Below: A National Park Service ranger works yesterday on the observation deck of the Old Post Office Tower, leased by the government to Trump International Hotel. Rangers have stayed on the job there, even as many others are furloughed.
5. You should be aware
Marijuana may be less safe than we think.
That's the Smart Brevity on a piece by the great Malcolm Gladwell in The New Yorker, "Unwatched pot":
- "Drug policy is always clearest at the fringes. Illegal opioids are at one end. ... The cannabis industry would have us believe that its product, like coffee, belongs at the other end of the continuum."
- "But cannabis is not coffee. It’s somewhere in the middle.

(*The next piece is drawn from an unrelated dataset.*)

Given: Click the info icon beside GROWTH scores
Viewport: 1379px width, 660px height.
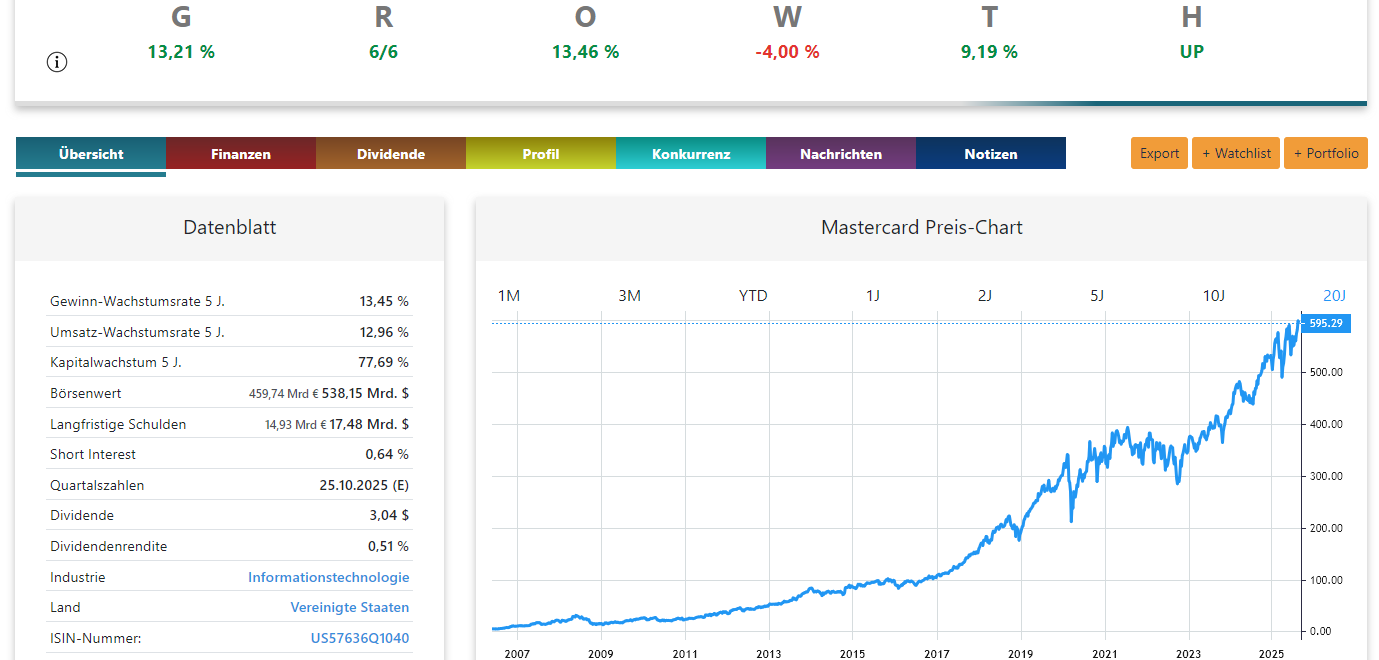Looking at the screenshot, I should click(x=57, y=62).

The experience of most users is relatively benign and predictable; the experience of a few, at the margins, is not."
- "For the moment, cannabis probably belongs in the category of substances that society permits but simultaneously discourages" or limits — cigarettes, alcohol, prescription drugs.
The bottom line: "The advice that seasoned potheads sometimes give new users — 'start low and go slow' — is probably good advice for society as a whole, at least until we better understand what we are dealing with."
6. 1 🍺 thing
Starting next month, packages of Bud Light will have bigger nutrition labels, showing the beer's calories and ingredients as well as the amount of fat, carbohydrates and protein in a serving, AP's Dee-Ann Durbin reports:
- Why it matters: "Bud Light is likely the first of many to make the move. The labels aren't legally required, but major beer makers agreed in 2016 to voluntarily disclose nutrition facts on their products by 2020.

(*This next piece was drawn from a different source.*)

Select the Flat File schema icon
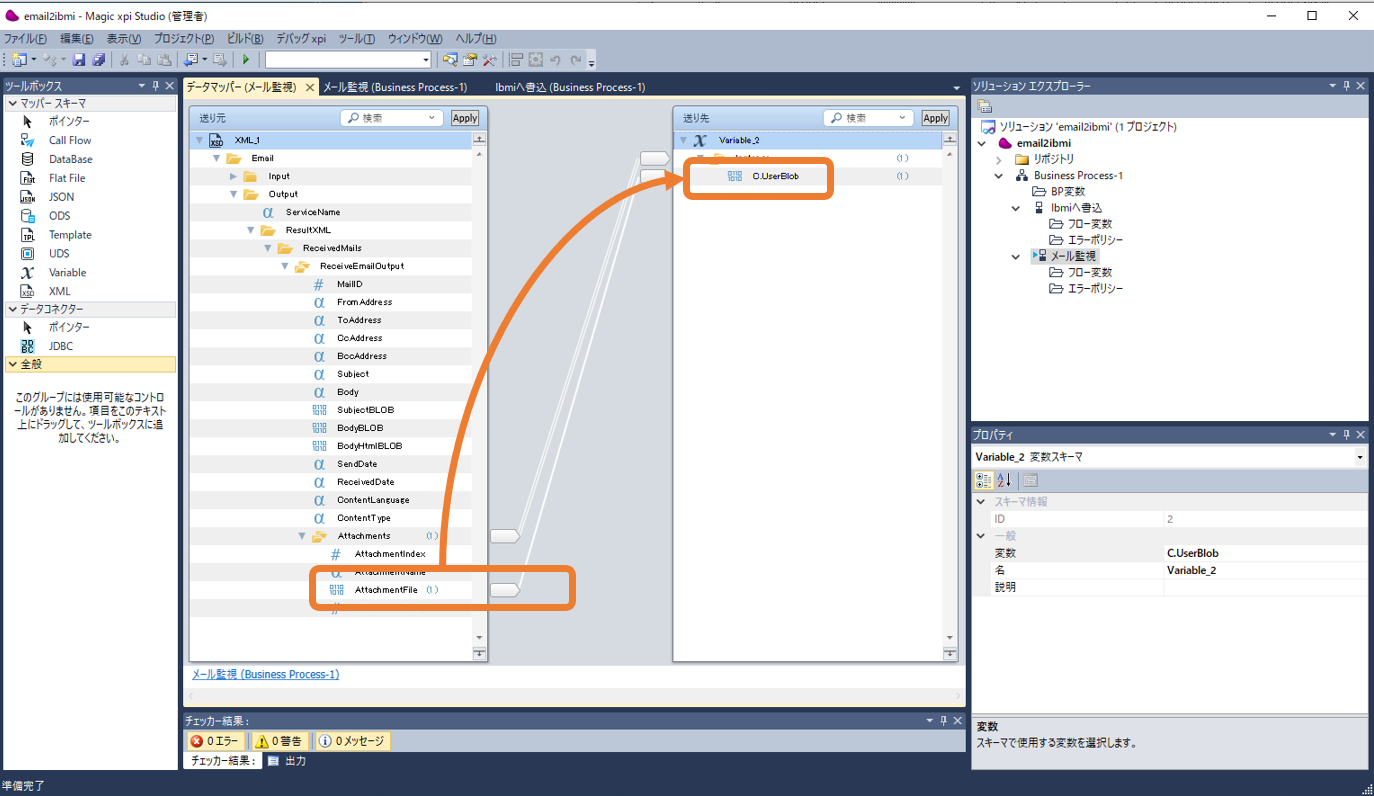The image size is (1374, 796). click(29, 178)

- "Many brands, including Corona Light, Guinness, Heineken and Coors Light, already have calories and other nutrition information on their bottles or packaging. But it's in small type, or hidden on the bottom of the six-pack, and ingredients aren't listed."
"Bud Light went with a big, black-and-white label, similar to the ones required by the U.S. Food and Drug Administration on packaged foods. At the top, Bud Light lists its four ingredients: water, barley, rice and hops."
- "Below that, it shows the calories in a 12-ounce bottle or can (110) ... Bud Light contains 2% of the recommended daily amount of carbohydrates."
- Andy Goeler, vice president of marketing for Bud Light, said the brand's research shows younger drinkers want to know what's in their beer.
Fun fact: "Researchers at Cornell University and Louisiana State University tracked what happened when diners were given menus with calorie counts. ... [D]iners who knew the calorie counts ordered lower-calorie appetizers and entrees, but the calorie counts had little impact on orders for drinks and desserts."